White oak blanks were cut for the felloes. Mike McGilvray, a wagon & carriage builder in Bird City, Kansas, steam bends felloes and supplied the bent felloes. With the hubs, spokes and felloes completed, the fun part of assembling the wheels began. As you can see by the picture, this wheel (the last one) was not completed until the end of January 2014 – almost two years from our start date. We’re good, but no one said we were fast! Two wheels were completed by the fall of 2013 and were to have had the steel tires put on them at the Grant-Kohrs Ranch in Sept 2013, as part of a demonstration. Weather conditions were such that this could not be accomplished. Instead, once again, Harlan Olson stepped in to help. He has a hydraulic cold shrinking machine for setting the tires and that is what we did. The tires for the wheels were 5/8” thick x 4” wide steel. It is amazing to see that size of steel being compressed to fit tight on the wood felloes and spokes. Enough pressure to collapse the wheel is possible.
The last two wheels were tired in the spring of 2014. For these wheels the standard heating an under size tire in a good fire and quenching method was used. Wagon train friends from the Casper, WY, area, Ben Kern, Bill & Jim Owens, provided the muscle, Doris, my Sgt. Major, handled the quenching and I sat around and directed traffic!

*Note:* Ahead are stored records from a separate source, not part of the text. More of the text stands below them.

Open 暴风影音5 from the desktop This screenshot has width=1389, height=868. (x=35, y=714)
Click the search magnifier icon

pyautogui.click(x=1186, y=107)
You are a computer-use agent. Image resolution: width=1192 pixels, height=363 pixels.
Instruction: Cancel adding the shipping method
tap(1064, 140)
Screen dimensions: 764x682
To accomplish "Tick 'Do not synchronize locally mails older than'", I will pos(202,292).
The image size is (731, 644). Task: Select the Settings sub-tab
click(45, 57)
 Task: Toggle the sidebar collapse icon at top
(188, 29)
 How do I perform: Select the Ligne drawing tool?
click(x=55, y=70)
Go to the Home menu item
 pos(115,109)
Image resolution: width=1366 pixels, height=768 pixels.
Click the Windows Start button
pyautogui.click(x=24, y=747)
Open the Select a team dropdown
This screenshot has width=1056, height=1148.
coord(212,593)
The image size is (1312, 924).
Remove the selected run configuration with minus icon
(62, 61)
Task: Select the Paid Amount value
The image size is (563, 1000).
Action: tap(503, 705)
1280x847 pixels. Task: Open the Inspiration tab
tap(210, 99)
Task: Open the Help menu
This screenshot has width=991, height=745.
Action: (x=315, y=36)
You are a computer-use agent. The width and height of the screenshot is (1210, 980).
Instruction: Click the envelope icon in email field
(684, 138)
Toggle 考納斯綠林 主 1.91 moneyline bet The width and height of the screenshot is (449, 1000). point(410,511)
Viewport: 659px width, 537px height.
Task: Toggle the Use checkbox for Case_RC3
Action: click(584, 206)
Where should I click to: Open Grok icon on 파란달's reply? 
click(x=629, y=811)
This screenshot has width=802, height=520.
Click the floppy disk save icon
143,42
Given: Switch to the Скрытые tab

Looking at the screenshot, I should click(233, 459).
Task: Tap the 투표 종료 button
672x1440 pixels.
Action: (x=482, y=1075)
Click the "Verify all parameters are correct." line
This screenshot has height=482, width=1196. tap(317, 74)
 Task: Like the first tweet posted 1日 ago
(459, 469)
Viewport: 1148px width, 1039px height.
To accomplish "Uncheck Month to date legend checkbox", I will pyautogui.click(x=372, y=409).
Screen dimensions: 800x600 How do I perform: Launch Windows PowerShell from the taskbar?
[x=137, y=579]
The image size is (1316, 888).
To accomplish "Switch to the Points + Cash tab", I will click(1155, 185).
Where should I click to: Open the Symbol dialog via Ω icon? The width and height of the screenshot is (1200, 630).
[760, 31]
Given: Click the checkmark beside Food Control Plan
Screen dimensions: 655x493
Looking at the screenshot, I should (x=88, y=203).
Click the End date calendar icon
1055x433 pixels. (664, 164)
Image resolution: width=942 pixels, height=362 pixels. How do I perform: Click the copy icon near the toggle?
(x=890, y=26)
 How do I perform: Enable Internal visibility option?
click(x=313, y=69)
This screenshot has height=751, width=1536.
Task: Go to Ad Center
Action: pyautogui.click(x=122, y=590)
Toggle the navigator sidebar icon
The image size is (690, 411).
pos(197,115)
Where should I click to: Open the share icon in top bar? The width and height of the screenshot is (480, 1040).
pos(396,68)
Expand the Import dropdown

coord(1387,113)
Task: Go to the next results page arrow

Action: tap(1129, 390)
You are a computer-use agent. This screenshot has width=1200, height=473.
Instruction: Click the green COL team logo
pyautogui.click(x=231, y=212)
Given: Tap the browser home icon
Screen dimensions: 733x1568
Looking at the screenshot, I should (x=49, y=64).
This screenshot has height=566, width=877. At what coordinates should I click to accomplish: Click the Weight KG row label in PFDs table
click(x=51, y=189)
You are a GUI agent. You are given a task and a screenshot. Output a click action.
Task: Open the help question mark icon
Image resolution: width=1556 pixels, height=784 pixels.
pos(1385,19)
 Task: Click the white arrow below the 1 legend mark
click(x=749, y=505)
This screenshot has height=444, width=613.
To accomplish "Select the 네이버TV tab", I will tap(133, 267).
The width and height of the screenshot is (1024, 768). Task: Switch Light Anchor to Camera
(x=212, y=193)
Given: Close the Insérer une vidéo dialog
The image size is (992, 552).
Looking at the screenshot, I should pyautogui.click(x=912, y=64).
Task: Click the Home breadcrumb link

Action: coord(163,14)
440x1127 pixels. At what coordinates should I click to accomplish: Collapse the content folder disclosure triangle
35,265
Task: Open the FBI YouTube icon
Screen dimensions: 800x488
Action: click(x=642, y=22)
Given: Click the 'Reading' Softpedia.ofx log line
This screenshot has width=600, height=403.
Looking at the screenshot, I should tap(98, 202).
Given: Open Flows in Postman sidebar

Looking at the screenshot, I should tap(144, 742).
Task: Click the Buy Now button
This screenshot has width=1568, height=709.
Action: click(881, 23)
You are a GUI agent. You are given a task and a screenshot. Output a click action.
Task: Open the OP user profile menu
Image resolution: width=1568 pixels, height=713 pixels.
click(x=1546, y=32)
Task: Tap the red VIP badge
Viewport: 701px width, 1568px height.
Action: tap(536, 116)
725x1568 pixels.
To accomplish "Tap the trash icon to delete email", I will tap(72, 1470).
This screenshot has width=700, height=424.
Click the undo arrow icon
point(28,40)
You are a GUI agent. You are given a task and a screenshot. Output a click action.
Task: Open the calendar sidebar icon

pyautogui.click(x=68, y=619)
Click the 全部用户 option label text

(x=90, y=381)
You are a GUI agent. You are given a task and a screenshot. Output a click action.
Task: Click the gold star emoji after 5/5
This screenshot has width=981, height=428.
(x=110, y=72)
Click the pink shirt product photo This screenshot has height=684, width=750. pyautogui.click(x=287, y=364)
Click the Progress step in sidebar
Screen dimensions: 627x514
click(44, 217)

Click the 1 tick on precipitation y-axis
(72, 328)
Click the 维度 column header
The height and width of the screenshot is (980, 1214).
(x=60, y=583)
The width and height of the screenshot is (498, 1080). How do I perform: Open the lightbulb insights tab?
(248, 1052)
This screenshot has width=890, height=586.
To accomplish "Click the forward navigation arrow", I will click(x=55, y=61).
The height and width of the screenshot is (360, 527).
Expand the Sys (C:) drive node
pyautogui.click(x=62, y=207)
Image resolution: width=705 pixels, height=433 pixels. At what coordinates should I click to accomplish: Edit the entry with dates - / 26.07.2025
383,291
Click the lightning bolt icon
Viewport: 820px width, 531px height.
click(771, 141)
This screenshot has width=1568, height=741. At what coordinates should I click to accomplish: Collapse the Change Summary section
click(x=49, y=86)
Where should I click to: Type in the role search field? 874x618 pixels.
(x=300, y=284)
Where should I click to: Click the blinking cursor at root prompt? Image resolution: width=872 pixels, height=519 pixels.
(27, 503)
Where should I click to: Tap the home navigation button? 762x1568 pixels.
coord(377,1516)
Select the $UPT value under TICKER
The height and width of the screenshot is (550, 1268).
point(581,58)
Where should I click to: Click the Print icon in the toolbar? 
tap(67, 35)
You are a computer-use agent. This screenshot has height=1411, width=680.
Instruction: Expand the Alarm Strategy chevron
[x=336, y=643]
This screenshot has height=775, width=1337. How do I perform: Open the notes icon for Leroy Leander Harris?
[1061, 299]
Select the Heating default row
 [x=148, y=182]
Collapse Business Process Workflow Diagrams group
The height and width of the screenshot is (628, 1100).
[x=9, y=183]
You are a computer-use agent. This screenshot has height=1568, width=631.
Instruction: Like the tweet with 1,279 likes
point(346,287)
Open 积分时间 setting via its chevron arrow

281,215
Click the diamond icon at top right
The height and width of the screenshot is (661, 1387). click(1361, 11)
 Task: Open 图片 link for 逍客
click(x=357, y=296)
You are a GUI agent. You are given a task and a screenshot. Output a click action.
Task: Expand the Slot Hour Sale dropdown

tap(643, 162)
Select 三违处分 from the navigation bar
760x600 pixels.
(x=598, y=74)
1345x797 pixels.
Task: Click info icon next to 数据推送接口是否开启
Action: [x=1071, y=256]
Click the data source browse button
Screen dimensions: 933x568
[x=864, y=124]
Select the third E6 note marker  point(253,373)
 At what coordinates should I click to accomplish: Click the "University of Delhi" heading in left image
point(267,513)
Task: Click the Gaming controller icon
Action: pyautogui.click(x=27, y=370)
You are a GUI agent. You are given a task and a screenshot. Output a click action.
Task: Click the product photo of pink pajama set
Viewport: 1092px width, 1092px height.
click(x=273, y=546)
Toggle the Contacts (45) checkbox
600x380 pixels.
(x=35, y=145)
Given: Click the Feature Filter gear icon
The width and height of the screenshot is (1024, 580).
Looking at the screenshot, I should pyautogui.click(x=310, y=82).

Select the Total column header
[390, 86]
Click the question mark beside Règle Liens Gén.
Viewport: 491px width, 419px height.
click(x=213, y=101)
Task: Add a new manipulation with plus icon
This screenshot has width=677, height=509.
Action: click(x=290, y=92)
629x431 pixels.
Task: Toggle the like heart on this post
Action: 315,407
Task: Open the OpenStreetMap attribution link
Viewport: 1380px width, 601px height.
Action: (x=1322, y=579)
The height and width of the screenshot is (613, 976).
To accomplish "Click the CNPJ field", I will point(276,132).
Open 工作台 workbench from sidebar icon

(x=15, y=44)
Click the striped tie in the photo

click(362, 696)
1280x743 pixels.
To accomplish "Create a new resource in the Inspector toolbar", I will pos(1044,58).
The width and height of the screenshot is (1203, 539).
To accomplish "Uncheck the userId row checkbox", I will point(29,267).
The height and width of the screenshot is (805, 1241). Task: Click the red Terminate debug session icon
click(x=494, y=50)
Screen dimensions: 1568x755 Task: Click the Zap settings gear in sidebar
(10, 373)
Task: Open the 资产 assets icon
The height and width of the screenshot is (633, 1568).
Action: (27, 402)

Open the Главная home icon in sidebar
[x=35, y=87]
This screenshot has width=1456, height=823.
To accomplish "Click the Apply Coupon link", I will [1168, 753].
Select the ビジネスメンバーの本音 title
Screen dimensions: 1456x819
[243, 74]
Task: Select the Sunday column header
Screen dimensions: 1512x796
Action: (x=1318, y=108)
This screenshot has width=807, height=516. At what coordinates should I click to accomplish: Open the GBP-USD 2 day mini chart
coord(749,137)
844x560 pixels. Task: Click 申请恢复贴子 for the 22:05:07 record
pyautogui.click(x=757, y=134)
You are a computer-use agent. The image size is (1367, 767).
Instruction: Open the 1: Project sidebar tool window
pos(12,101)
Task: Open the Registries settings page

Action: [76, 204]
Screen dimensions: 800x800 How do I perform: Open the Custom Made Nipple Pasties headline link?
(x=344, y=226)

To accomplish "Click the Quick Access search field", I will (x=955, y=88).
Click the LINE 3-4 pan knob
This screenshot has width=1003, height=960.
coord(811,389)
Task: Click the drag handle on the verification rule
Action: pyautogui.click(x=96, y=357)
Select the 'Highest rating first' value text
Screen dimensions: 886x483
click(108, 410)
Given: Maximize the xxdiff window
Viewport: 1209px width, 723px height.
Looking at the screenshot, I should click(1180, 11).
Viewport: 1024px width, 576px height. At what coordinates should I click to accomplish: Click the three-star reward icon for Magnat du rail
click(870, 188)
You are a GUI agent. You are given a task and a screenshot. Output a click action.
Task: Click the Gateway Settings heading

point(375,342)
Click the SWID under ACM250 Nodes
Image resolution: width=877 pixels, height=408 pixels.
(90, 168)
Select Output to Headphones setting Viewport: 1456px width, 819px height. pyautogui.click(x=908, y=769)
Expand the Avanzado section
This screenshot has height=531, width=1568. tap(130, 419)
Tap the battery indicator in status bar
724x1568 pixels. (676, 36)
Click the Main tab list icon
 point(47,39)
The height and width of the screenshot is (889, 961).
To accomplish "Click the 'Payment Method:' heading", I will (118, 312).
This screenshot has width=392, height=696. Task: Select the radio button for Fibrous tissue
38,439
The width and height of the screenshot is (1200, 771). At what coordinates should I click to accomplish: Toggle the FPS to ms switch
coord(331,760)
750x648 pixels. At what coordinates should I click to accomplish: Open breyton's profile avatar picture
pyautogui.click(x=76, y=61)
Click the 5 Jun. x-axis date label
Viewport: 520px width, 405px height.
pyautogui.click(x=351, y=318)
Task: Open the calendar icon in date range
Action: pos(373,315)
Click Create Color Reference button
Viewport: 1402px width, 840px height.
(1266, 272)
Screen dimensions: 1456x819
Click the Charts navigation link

By April, the wheels, axles and bolsters were finished, primed and ready to head to Nick’s shop outside of Bozeman, MT. Dick Clemow delivered the larch lumber for the sides and I finished up the white oak lumber for the rest of the wagon. By August, we were ready to mate the lumber to the running gear of the wagon. Nick was just finishing up with his ‘new’ shop – a real beauty – 48’ x 48’ with a 12’ wide overhead door! He said he wanted to be able to back things into the building and he wasn’t that good at backing up wagons & trailers! Doris & I traveled to Nick & Betty’s place and the work to assemble & paint began. Two weeks later the wagon was painted and 75% assembled. Belly boards, seat, brakes and chains needed to be completed.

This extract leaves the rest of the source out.